Illegal aliens seeking employment in the United States were among the winners in the stimulus package passed recently by Congress - and that strikes a blow against the job prospects of American citizens and non-citizens legally authorized to work in this country. This occurs as a byproduct of the failure to reauthorize the E-Verify system, a critical tool used by more and more employers to ensure that each of their workers is authorized to work in the United States.

Operated by the Department of Homeland Security in conjunction with the Social Security Administration, E-Verify is a computer application that enables employers to verify the work-authorization status of newly hired workers. Since 2006 the number of employers using the voluntary E-Verify system has risen almost tenfold to nearly 100,000.

That's not surprising, because the system is 99.5 percent accurate, according to DHS, and it permits employers to verify work eligibility in minimal time (10 minutes or less) and at minimal cost ($419 per year for a federal contractor of 10 employees). These compliance costs compare favorably to the far greater expense and disruption of immigration raids that result in the sudden arrests of illegal workers.

Despite unbecoming opposition from the U.S. Chamber of Commerce, the House voted last July 31 to reauthorize E-Verify by a vote of 407 to 2. Although, in the Senate, Robert Menendez, New Jersey Democrat and open-borders advocate, put a "hold" on the bill in an unsuccessful attempt to block reauthorizing E-Verify, Congress voted last year to reauthorize the program as an emergency measure through March 6, one week from now.

This year the House voted to attach a four-year reauthorization of E-Verify to the $800 billion-plus stimulus bill, but the Senate rebuffed Sen. Jeff Sessions, Alabama Republican, when he tried to do that in the Senate, and conferees stripped the House language from the legislation. So E-Verify dies next week, barring resurrection.

The real mystery today is what the Obama administration will do.

During last year's presidential campaign, candidate Barack Obama declared his support for E-Verify. But with the election behind him and politically powerful groups like the National Council of La Raza, the ACLU, and the Chamber of Commerce (which should be ashamed of itself) decidedly hostile to anything that smacks of immigration enforcement, President Obama may be having second thoughts. On Jan. 29, the administration "put a hold" until at least May on a rule requiring federal contractors paid with taxpayer dollars to use E-Verify to ensure that their employees were legally authorized to work. And DHS Secretary Janet Napolitano has posted on its Web site a "Border Security Directive" that includes a detailed series of questions suggesting that E-Verify is plagued by problems and that the Obama administration may not be very interested in reauthorizing the program. "Is the real intent to study it to death or fix it?", asks Janice Kephart, director of national security policy with the Center for Immigration Studies and a former counsel to the September 11 commission.

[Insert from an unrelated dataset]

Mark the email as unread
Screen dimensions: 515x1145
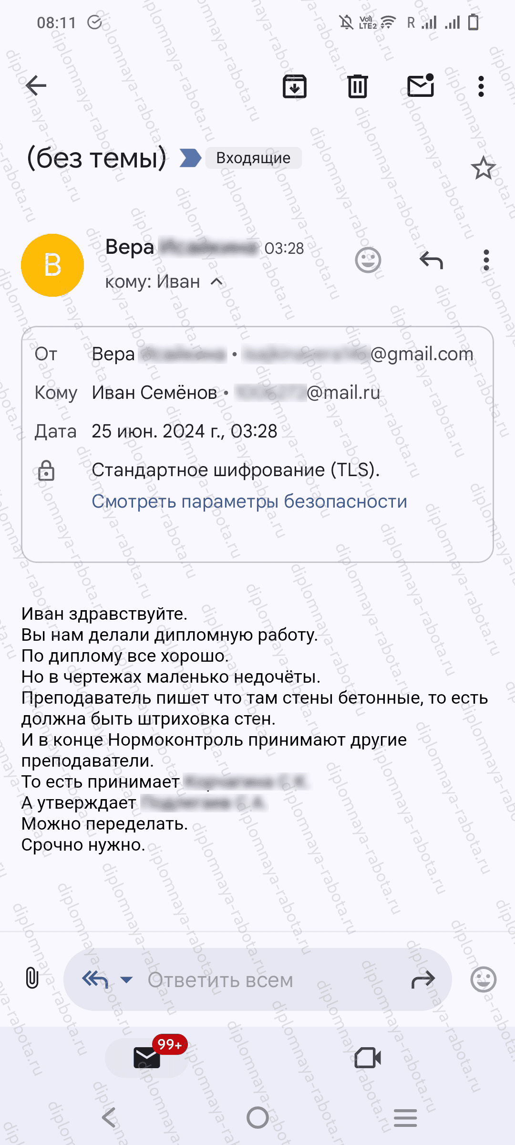click(x=422, y=86)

These actions, and the administration's failure to prevent the House E-Verify reauthorization language from staying in the stimulus bill, suggest that - at best - the administration isn't terribly interested for now in fighting for a valuable tool for protecting the jobs of people who play by the rules. The big losers will be working-class Americans and foreigners who are legally authorized to work in the United States - the very people the administration claims to be fighting for.